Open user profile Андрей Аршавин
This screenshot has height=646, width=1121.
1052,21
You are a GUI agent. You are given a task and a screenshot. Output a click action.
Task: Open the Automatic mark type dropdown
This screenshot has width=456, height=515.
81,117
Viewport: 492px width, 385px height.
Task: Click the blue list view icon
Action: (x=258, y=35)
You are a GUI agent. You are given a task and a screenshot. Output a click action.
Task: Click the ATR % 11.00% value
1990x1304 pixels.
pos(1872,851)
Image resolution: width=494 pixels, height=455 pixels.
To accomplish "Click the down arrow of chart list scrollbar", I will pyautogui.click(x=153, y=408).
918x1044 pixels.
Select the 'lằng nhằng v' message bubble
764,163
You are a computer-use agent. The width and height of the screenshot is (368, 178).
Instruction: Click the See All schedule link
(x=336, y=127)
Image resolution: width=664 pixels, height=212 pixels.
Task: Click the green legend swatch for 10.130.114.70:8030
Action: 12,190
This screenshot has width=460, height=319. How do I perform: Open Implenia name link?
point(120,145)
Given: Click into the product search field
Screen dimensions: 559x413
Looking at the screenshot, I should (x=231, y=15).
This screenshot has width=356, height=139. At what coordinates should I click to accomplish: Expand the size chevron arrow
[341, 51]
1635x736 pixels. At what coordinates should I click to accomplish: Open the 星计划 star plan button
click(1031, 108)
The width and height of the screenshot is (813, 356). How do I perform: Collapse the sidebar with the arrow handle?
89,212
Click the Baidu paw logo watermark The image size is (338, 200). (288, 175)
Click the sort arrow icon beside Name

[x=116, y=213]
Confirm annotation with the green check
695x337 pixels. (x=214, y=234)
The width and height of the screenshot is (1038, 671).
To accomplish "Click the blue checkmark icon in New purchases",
....
--- Task to carry out ---
Rename "GUI agent" to "desktop agent" in the records from the start through the line holding "click(1031, 108)", inclusive. Give those lines back with nothing else changed.

--- Response below ---
Open user profile Андрей Аршавин
This screenshot has height=646, width=1121.
1052,21
You are a desktop agent. You are given a task and a screenshot. Output a click action.
Task: Open the Automatic mark type dropdown
This screenshot has width=456, height=515.
81,117
Viewport: 492px width, 385px height.
Task: Click the blue list view icon
Action: (x=258, y=35)
You are a desktop agent. You are given a task and a screenshot. Output a click action.
Task: Click the ATR % 11.00% value
1990x1304 pixels.
pos(1872,851)
Image resolution: width=494 pixels, height=455 pixels.
To accomplish "Click the down arrow of chart list scrollbar", I will pyautogui.click(x=153, y=408).
918x1044 pixels.
Select the 'lằng nhằng v' message bubble
764,163
You are a computer-use agent. The width and height of the screenshot is (368, 178).
Instruction: Click the See All schedule link
(x=336, y=127)
Image resolution: width=664 pixels, height=212 pixels.
Task: Click the green legend swatch for 10.130.114.70:8030
Action: 12,190
This screenshot has width=460, height=319. How do I perform: Open Implenia name link?
point(120,145)
Given: Click into the product search field
Screen dimensions: 559x413
Looking at the screenshot, I should (x=231, y=15).
This screenshot has width=356, height=139. At what coordinates should I click to accomplish: Expand the size chevron arrow
[341, 51]
1635x736 pixels. At what coordinates should I click to accomplish: Open the 星计划 star plan button
click(1031, 108)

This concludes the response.